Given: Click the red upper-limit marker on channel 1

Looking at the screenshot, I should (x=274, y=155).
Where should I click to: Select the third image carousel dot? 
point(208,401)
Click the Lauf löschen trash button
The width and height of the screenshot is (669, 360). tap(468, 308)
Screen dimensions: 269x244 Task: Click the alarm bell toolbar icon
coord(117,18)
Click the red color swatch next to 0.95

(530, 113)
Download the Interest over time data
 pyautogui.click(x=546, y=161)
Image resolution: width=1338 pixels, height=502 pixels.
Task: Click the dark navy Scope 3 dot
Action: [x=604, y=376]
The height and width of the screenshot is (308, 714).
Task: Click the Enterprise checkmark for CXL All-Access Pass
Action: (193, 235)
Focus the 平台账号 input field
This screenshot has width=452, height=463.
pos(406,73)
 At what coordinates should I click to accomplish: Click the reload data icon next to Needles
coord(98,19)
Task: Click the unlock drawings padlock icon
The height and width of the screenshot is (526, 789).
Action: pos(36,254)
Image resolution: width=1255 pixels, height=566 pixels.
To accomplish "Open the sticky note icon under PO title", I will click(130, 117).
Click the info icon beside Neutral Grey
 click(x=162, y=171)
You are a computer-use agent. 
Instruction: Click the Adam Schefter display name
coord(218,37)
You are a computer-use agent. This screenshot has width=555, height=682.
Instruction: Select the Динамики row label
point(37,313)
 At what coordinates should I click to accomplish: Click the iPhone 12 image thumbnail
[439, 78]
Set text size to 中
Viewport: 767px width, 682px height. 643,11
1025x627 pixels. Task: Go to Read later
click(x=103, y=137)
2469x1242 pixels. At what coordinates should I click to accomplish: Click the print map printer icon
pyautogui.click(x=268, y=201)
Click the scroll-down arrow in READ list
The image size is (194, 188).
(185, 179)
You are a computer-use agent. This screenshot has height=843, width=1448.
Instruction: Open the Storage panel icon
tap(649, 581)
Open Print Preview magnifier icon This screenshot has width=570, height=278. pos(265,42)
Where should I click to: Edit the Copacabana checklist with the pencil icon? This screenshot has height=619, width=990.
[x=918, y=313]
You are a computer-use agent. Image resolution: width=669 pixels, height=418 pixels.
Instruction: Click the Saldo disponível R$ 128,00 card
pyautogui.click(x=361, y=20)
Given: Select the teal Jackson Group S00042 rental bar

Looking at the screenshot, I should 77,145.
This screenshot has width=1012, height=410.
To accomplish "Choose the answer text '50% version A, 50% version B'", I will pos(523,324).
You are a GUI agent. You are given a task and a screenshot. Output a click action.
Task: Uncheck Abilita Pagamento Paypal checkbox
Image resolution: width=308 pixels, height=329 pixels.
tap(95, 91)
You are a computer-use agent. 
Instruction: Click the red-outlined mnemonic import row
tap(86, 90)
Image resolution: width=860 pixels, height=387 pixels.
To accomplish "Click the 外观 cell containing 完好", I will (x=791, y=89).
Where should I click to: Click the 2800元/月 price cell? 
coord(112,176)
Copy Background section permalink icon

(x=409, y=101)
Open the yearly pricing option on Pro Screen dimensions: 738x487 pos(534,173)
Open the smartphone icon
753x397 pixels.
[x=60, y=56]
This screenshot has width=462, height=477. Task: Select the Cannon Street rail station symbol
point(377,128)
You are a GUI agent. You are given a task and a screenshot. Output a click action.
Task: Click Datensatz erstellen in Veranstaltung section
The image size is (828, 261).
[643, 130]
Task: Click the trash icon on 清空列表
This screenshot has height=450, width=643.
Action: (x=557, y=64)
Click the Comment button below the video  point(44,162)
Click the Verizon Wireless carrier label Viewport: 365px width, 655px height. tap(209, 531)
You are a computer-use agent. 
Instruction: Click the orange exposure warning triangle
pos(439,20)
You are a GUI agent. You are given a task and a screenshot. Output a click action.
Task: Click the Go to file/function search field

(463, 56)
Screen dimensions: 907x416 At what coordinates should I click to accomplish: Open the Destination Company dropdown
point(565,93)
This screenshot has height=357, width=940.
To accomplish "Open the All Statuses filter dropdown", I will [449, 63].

What the task requires
Change "dropdown" to "menu" in the rows from the line containing "Task: Click the trash icon on 清空列表" through the end of the rows. Give those lines again with nothing else altered.

Answer for the task
Task: Click the trash icon on 清空列表
This screenshot has height=450, width=643.
Action: (x=557, y=64)
Click the Comment button below the video  point(44,162)
Click the Verizon Wireless carrier label Viewport: 365px width, 655px height. tap(209, 531)
You are a computer-use agent. 
Instruction: Click the orange exposure warning triangle
pos(439,20)
You are a GUI agent. You are given a task and a screenshot. Output a click action.
Task: Click the Go to file/function search field

(463, 56)
Screen dimensions: 907x416 At what coordinates should I click to accomplish: Open the Destination Company menu
point(565,93)
This screenshot has height=357, width=940.
To accomplish "Open the All Statuses filter menu", I will [449, 63].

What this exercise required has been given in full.